BT_STATE_TRANSITIONS = {
  "unknown" : ["discovery"],
  "discovery" : ["unknown", "pairing"],
  "pairing" : ["connected", "unknown"],
  "disconnected" : ["connected", "unknown"],
  "connected" : ["disconnected", "connected_hf"],
  "connected_hf" : ["disconnected", "connected", "call_app"],
  "call_app" : ["connected", "connected_hf"],  # "disconnected"
}

## System setup

[TensorFlow](#tensorflow) and [Keras 2](#keras) are used.

In [None]:
import collections.abc as abc
import os
os.environ["TF_USE_LEGACY_KERAS"] = "1"
import random
import textwrap
import typing

import matplotlib.pyplot as plt
import tensorflow as tf
import tensorflow.data as tf_data
import tensorflow.keras.backend as tf_backend
import tensorflow.keras.callbacks as tf_callbacks
import tensorflow.keras.layers as tf_layers
import tensorflow.keras.models as tf_models
import tensorflow.keras.saving as tf_saving
import tensorflow.keras.utils as tf_utils

## Configuration

In [3]:
# Common
RANDOM_SEED = 42

# Data
BT_DEVICE_COUNT = 3
BT_LOG_SIZE = 100_000
SEQUENCE_LENGTH = 100
VALIDATION_SPLIT = 10_000

# Output formatting
SEPARATOR = " " * 3

# Model
EMBEDDING_DIM = 256
RNN_UNITS = 1024

# Training
BATCH_SIZE = 128
BUFFER_SIZE = 10_000
EARLY_STOP_PATIENCE = 10
EPOCHS = 1_000

# Testing
NEXT_TOKEN_PROB_THRESHOLD = 0.02

## Bluetooth log generator

### Definitions

The Bluetooth communication log is generated for `BT_DEVICE_COUNT` devices by randomly following the allowed state transitions as per `BT_STATE_NAMES` and `BT_STATE_TRANSITIONS`. The last states of the `BT_DEVICE_COUNT` devices can be obtained via the `BtLogGenerator.device_states` method.

Additionally, here are defined 2 helper methods:
- `new_bt_log_gen` is used to construct a new log generator instance;
- `generate_bt_log` is used to generate a log of size `log_size`, based on the initial states obtained via `BtLogGenerator.device_states`.

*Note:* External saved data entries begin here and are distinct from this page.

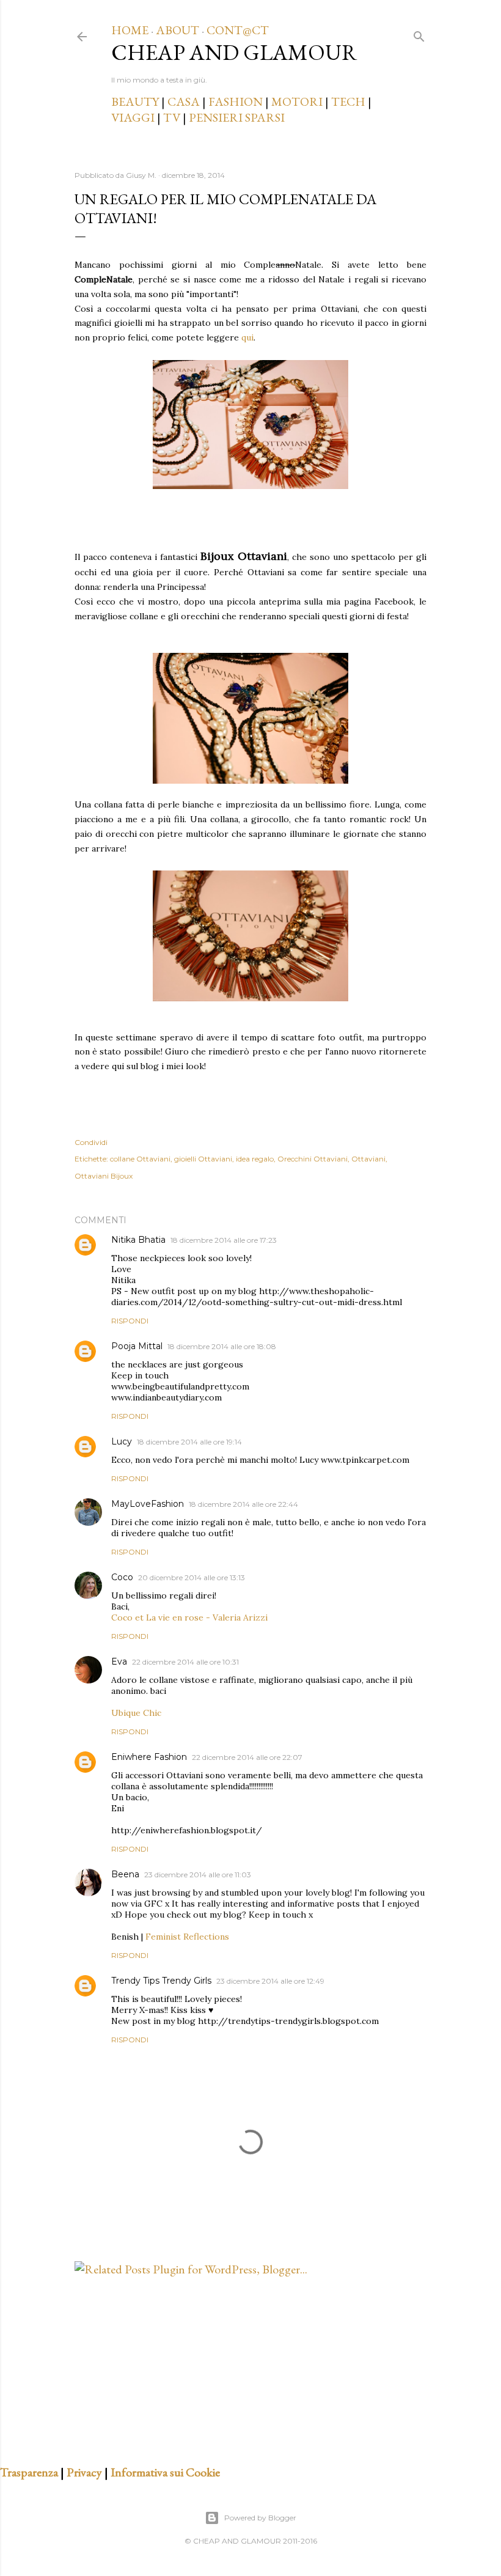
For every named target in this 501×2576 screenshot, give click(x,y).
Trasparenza (29, 2472)
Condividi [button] (91, 1142)
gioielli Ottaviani (203, 1158)
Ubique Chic (136, 1712)
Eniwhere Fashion (149, 1756)
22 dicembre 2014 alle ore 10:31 (185, 1661)
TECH (348, 101)
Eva (119, 1661)
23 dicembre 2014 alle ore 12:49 (270, 1980)
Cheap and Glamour (234, 52)
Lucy (121, 1441)
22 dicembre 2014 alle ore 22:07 (247, 1757)
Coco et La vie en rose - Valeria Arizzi (189, 1617)
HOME (129, 30)
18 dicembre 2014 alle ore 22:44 (243, 1504)
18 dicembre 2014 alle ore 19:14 (189, 1441)
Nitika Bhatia (138, 1239)
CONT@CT (238, 30)
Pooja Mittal (137, 1346)
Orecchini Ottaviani (312, 1158)
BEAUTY (135, 101)
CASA (183, 101)
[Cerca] (419, 34)
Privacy (84, 2472)
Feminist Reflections (187, 1936)
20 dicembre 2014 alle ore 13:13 (191, 1577)
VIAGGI (134, 117)
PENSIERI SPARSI (237, 117)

The `bt_log_gen` log generator instance is global to the notebook and is used for incremental training.

In [4]:
class BtDevice:
  """Bluetooth device.

  Attributes:
    id: Identifier of this device.
    state_index: A valid index within BT_STATE_NAMES.
  """

  def __init__(self,
               id: int,
               state_index: int = BT_STATE_NAMES.index("unknown")):
    self.id = id
    self.state_index = state_index


class BtLogGenerator:
  """Bluetooth log generator implemented as a callable.

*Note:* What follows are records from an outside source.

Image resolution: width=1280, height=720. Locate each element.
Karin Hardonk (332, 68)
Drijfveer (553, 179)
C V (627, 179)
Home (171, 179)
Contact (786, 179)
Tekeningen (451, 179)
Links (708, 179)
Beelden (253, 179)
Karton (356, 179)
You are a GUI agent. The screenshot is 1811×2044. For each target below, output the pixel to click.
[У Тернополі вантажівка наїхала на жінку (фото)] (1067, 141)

  The log is generated for BT_DEVICE_COUNT devices by randomly following
  the allowed state transitions as per BT_STATE_NAMES and BT_STATE_TRANSITIONS.
  The last states of the BT_DEVICE_COUNT devices can be obtained via the
  BtLogGenerator.device_states method.
  """

  def __init__(self,
               device_list: list[BtDevice]):
    assert device_list
    self._device_list = device_list

  def device_states(self) -> list[str]:
    return [self._state_repr(device.id, BT_STATE_NAMES[device.state_index])
            for device in self._device_list]

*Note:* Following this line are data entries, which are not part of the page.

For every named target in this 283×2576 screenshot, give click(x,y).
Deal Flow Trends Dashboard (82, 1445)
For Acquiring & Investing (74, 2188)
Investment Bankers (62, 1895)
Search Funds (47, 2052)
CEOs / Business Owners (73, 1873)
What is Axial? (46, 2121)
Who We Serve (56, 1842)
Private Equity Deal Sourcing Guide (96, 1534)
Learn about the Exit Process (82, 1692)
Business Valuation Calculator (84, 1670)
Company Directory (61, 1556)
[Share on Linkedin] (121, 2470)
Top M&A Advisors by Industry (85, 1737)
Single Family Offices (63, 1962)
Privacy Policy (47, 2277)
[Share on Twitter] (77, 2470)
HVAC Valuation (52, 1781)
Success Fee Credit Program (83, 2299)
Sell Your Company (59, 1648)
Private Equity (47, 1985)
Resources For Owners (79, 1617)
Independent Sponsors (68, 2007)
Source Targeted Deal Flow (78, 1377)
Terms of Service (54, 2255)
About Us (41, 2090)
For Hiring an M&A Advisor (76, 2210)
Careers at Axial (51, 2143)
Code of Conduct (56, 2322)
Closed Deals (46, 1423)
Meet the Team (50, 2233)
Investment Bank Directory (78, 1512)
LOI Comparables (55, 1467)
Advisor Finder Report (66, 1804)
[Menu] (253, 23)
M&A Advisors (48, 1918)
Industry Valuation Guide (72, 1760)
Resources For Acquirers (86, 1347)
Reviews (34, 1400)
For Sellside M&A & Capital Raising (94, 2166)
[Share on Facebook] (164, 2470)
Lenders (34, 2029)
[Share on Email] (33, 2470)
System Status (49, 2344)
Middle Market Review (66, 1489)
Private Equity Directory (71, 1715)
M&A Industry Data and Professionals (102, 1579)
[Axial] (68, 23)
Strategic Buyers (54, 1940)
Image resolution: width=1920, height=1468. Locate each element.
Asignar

  def __call__(self) -> abc.Generator[str]:
    device_id = random.randint(0, len(self._device_list) - 1)
    device = self._device_list[device_id]
    new_state_index, new_state_name = self._pick_new_state(device.state_index)
    device.state_index = new_state_index
    yield self._state_repr(device_id, new_state_name)

  def _state_repr(self,
                  device_id: int,
                  state_name: str) -> str:
    return f"{device_id}-{state_name}"

  def _pick_new_state(self,
                      state_index: int) -> tuple[int, str]:
    state_name = BT_STATE_NAMES[state_index]
    new_states = BT_STATE_TRANSITIONS[state_name]
    new_state_name = random.choice(new_states)
    return BT_STATE_NAMES.index(new_state_name), new_state_name


def new_bt_log_gen() -> BtLogGenerator:
  return BtLogGenerator(device_list=[
    BtDevice(i) for i in range(BT_DEVICE_COUNT)
  ])


def generate_bt_log(bt_log_gen: BtLogGenerator,
                    log_size: int = BT_LOG_SIZE) -> list[str]:
  device_states = bt_log_gen.device_states()
  return [
    "\n".join(device_states + [next(bt_log_gen()) for _ in range(log_size)])
  ]


tf_utils.set_random_seed(RANDOM_SEED)
bt_log_gen = new_bt_log_gen()

### New log

`bt_log_data` contains newly-sampled BT communication log.

In [5]:
bt_log_data = generate_bt_log(bt_log_gen)

## Data preprocessing

The unique log messages are first converted to numeric tokens by the `tensorflow.keras.layers.TextVectorization` layer named `text_vectorizer`, then are split into training and validation data based on `VALIDATION_SPLIT`, and finally are transformed into a `tensorflow.data.Dataset` dataset. The dataset contains `BATCH_SIZE` batches of `SEQUENCE_LENGTH` shift-by-one series in tuples, with each tuple representing an old-new state transition. The training dataset `train_ds` is shuffled over `BUFFER_SIZE` numeric tokens; no need to do shuffling for the validation set `valid_ds`.

In [None]:
def to_dataset(sequence: abc.Iterable[int],
               shuffle: bool = False,
               random_seed: int | None = None) -> tf_data.Dataset:
  """Converts integers to a dataset of shift-by-one series in tuples.

  Args:
    sequence: An iterable of integers.
    shuffle: Whether to shuffle the input sequence.
    seed: The random seed in case shuffling is enabled.

  Returns:
    A dataset that is batched, can be shuffled, and is optimized for access.
  """
  dataset = tf_data.Dataset.from_tensor_slices(sequence)
  dataset = dataset.batch(SEQUENCE_LENGTH+1, drop_remainder=True)
  dataset = dataset.map(lambda seq: (seq[:-1], seq[1:]))
  if shuffle:
    dataset = dataset.shuffle(BUFFER_SIZE, seed=random_seed)
  dataset = dataset.batch(BATCH_SIZE, drop_remainder=False)
  dataset = dataset.prefetch(tf_data.AUTOTUNE)
  return dataset


@tf_saving.register_keras_serializable(package="text_sequence_analysis")
def tokenize(x: str) -> tf.RaggedTensor:
  return tf.strings.split(x, sep="\n")


text_vectorizer = tf_layers.TextVectorization(
  standardize=None, split=tokenize
)
text_vectorizer.adapt(bt_log_data)
bt_log_sequence = text_vectorizer(bt_log_data)[0]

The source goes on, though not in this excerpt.